- _WORK ITEM 1_: Can you condense the paragraph of the reimport commit that begins "* Batch-refresh close_old_findings status fields" into a bulleted list that keeps its main facts?
- _WORK ITEM 2_: Could you return the part of the reimport commit starting at "from django.conf import" and ending at "fields for close_old_findings.", copied word for word?

Reimport: batch-refresh finding status fields in close_old_findings (#14638)

valentijnscholten · web-flow · commit e8100cbabd78 · 2026-04-06T09:41:55.000-06:00
* Batch-refresh close_old_findings status fields to avoid N refresh_from_db queries. Replace per-finding refresh_from_db(false_p, risk_accepted, out_of_scope) with one values() query for all PKs and assign onto instances, falling back to refresh_from_db when a row is missing. * docs: cite #12291 for close_old_findings status refresh origin * perf: chunk close_old_findings status sync queries (1000 PKs per SELECT) * tests: add 4th reimport step (empty scan, close_old_findings) to performance tests - Add step 4 to _import_reimport_performance: reimport with an empty StackHawk scan and close_old_findings=True, verifying findings are actually closed (assertGreater on len_closed_findings). - Fix all reimport steps to pass service="Secured Application" so the reimporter's service filter matches findings produced by the StackHawk parser (which sets service from the scan's application field). Without this, original_items was always empty and no matching/closing occurred. - Add stackhawk_empty.json scan fixture. - Fix update_performance_test_counts.py to handle reimport3 (step 4) by adding reimport3_queries/reimport3_async_tasks to param_map. - Update all expected query/task counts for both Small and Locations test classes to reflect the new step and the batch status-sync fix.
diff --git a/dojo/importers/default_reimporter.py b/dojo/importers/default_reimporter.py
@@ -1,4 +1,5 @@
 import logging
+from itertools import batched
 
 from django.conf import settings
 from django.core.files.uploadedfile import TemporaryUploadedFile
@@ -30,6 +31,9 @@
 logger = logging.getLogger(__name__)
 deduplicationLogger = logging.getLogger("dojo.specific-loggers.deduplication")
 
+# Bound IN-list size when bulk-loading status fields for close_old_findings.
+_CLOSE_OLD_FINDINGS_STATUS_FIELDS_CHUNK = 1000
+
 
 class DefaultReImporterOptions(ImporterOptions):
     def validate_test(
@@ -465,6 +469,44 @@ def process_findings(
 
         return self.new_items, self.reactivated_items, self.to_mitigate, self.untouched
 
+    def _sync_close_old_finding_status_fields(self, findings: list[Finding]) -> None:
+        """

- _INFORMATION PROVIDED_:
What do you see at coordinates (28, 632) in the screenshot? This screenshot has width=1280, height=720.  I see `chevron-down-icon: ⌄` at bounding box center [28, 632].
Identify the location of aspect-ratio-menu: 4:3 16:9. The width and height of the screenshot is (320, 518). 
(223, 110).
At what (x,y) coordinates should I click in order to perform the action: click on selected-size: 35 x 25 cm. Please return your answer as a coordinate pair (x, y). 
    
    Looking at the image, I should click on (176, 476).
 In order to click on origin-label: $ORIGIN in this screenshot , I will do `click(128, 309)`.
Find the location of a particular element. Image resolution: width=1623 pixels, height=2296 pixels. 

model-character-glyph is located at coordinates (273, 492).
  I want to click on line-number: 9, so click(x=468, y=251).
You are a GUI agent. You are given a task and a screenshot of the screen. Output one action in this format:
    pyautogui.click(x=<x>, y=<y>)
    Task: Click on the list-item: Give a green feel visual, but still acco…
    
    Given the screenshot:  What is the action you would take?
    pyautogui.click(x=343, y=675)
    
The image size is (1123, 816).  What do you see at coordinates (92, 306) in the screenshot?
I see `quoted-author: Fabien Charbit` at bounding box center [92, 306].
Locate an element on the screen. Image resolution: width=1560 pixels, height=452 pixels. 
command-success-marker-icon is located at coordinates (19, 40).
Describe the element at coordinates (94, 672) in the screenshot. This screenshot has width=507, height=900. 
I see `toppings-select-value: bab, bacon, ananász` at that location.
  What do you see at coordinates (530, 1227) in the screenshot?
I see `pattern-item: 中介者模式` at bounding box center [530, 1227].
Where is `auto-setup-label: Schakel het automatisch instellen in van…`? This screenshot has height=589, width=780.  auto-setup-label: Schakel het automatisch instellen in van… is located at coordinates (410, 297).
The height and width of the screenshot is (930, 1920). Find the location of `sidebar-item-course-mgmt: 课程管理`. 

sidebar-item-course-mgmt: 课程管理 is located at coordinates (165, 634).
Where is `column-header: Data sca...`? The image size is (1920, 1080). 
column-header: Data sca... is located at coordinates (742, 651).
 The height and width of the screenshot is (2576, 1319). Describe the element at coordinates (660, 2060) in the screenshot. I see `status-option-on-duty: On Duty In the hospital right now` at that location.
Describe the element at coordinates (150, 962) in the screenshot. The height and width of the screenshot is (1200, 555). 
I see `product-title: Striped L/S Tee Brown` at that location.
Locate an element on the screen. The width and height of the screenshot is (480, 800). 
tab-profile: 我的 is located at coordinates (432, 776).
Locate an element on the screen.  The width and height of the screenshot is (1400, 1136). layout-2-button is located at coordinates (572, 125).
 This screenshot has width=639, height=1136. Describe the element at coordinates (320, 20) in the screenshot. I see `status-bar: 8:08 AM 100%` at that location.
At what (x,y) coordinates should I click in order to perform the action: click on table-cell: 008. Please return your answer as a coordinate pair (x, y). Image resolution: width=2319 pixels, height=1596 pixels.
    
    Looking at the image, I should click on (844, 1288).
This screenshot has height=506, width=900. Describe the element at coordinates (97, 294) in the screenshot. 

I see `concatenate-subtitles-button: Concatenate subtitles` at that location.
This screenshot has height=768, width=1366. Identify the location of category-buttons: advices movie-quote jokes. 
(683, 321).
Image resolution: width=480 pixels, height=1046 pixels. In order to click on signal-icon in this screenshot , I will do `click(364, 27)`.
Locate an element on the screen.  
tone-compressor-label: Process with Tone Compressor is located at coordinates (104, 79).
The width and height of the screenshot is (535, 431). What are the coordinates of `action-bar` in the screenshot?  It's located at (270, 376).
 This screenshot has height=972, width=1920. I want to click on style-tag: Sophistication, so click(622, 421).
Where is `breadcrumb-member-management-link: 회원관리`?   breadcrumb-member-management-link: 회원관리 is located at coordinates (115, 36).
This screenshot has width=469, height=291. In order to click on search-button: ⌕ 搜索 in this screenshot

- _WRITTEN ANSWER 1_:
- In close_old_findings, the per-finding refresh_from_db(false_p, risk_accepted, out_of_scope) calls are replaced by one values() query for all PKs. The results are assigned onto the instances, with refresh_from_db used as a fallback when a row is missing. This avoids N refresh queries.
- The docs cite #12291 as the origin of the status refresh.
- The status sync queries are chunked at 1000 PKs per SELECT.
- A fourth step is added to _import_reimport_performance. It reimports an empty StackHawk scan with close_old_findings=True and checks that findings are actually closed (assertGreater on len_closed_findings).
- All reimport steps now pass service="Secured Application", so the reimporter's service filter matches the findings the StackHawk parser produces. The parser sets service from the scan's application field. Without this, original_items was always empty and no matching or closing occurred.
- A new scan fixture, stackhawk_empty.json, is added.
- update_performance_test_counts.py now handles reimport3 (step 4) by adding reimport3_queries/reimport3_async_tasks to param_map.
- The expected query and task counts are updated for both the Small and Locations test classes to reflect the new step and the batch status-sync fix.

- _WRITTEN ANSWER 2_:
from django.conf import settings
 from django.core.files.uploadedfile import TemporaryUploadedFile
@@ -30,6 +31,9 @@
 logger = logging.getLogger(__name__)
 deduplicationLogger = logging.getLogger("dojo.specific-loggers.deduplication")
 
+# Bound IN-list size when bulk-loading status fields for close_old_findings.